Charlotte Moth — Galerie Marcelle Alix
Plongée dans une lumière enveloppante dont la matérialité se découvre au fil du parcours, l’exposition de Charlotte Moth à la galerie Marcelle Alix alterne les gestes et les genres pour mettre en scène la tension organique de la pesanteur et de la légèreté. Une proposition extrêmement convaincante qui s’attaque à la notion d’espace et de geste en conjuguant sensibilité et intelligence.
De la lumière d’ambiance à l’installation d’objets décoratifs, de l’installation d’un miroir en contreplongée à l’étalement de plumes, de la révélation brute du mur endommagé à l’érection de barres métalliques aux allures de pièces de soutien d’architecture, le bâti et l’habité se conjuguent pour nous plonger avec une douceur éthérée dans un bouquet de réalités.
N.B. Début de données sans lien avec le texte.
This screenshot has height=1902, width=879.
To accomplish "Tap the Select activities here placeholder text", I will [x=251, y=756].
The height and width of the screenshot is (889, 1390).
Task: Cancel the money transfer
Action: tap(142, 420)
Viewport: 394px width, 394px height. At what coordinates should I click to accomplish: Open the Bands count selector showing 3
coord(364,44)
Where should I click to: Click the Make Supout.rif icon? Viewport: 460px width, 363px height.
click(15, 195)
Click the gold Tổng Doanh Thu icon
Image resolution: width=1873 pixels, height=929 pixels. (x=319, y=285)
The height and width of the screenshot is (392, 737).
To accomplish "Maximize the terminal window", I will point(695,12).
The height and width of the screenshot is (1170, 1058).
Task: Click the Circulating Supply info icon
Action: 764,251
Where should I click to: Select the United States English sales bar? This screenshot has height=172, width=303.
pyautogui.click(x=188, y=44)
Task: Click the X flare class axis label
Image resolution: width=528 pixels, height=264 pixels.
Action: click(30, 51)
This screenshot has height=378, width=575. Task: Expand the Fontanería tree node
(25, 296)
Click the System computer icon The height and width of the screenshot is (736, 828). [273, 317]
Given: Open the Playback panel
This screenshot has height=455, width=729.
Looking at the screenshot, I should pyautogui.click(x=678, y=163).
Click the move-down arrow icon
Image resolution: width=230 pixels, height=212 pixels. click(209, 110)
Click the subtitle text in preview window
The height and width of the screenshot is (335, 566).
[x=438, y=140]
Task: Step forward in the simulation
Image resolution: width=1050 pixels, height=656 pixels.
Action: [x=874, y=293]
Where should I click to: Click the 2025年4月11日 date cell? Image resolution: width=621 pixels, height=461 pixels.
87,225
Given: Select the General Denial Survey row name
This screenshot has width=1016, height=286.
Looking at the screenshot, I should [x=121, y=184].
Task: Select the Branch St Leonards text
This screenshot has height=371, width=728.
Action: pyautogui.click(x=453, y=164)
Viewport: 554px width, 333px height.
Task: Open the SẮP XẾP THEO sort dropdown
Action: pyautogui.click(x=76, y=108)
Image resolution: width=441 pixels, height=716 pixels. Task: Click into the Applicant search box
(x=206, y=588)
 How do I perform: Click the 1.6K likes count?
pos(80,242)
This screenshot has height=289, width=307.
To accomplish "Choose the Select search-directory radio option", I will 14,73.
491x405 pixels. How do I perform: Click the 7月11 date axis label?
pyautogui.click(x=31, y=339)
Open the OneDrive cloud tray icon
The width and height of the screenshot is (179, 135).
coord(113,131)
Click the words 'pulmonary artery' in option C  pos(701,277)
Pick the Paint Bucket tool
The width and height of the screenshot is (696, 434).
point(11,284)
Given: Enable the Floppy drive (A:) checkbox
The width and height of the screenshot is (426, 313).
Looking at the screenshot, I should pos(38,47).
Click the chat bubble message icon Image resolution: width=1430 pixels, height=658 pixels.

Un instantané construit de longue date et plein des coïncidences aléatoires du présent, semblable au résultat d’un retour d’une balade en forêt, avec dans son panier un ensemble de gerbes végétales, fruits, plantes et autres curiosités glanées sur la route.
Or, il s’agit d’une vie, et la forêt d’un monde où extérieur et intérieur se confondent, où ce qui nous est extérieur pourrait bien être son intériorité à elle. En cela, chaque proposition de Moth, plus qu’une question du regard, est une remise en cause de l’exposition, un brouillage radical de la définition de l’artefact.
Car ce n’est pas tant la trace qui compte ici mais bien ce qui pourrait être un portrait du geste, un visage donné au glissement entre le « ramassé » et le « déplacé ». Une entreprise au long cours qui, une fois encore, surprend par l’efficacité de ce processus à mi-chemin entre radicalité et évanescence, où même lorsqu’on touche à l’expression explicite (la vidéo projetée) ou au monumental (une pièce entière au sous-sol dévolue à une seule œuvre), il est question de légèreté avec l’utilisation de plumes.
C’est ainsi l’espace même qui se voit réinventé pour s’accorder, le temps d’une exposition, une nature indissociable de ce qui le peuple et l’ancrer même parmi les protagonistes de cette excursion poétique où lui comme tout ce qu’il s’y passe participent d’un seul effort pour une infinité d’effets, celui du glissement des régimes.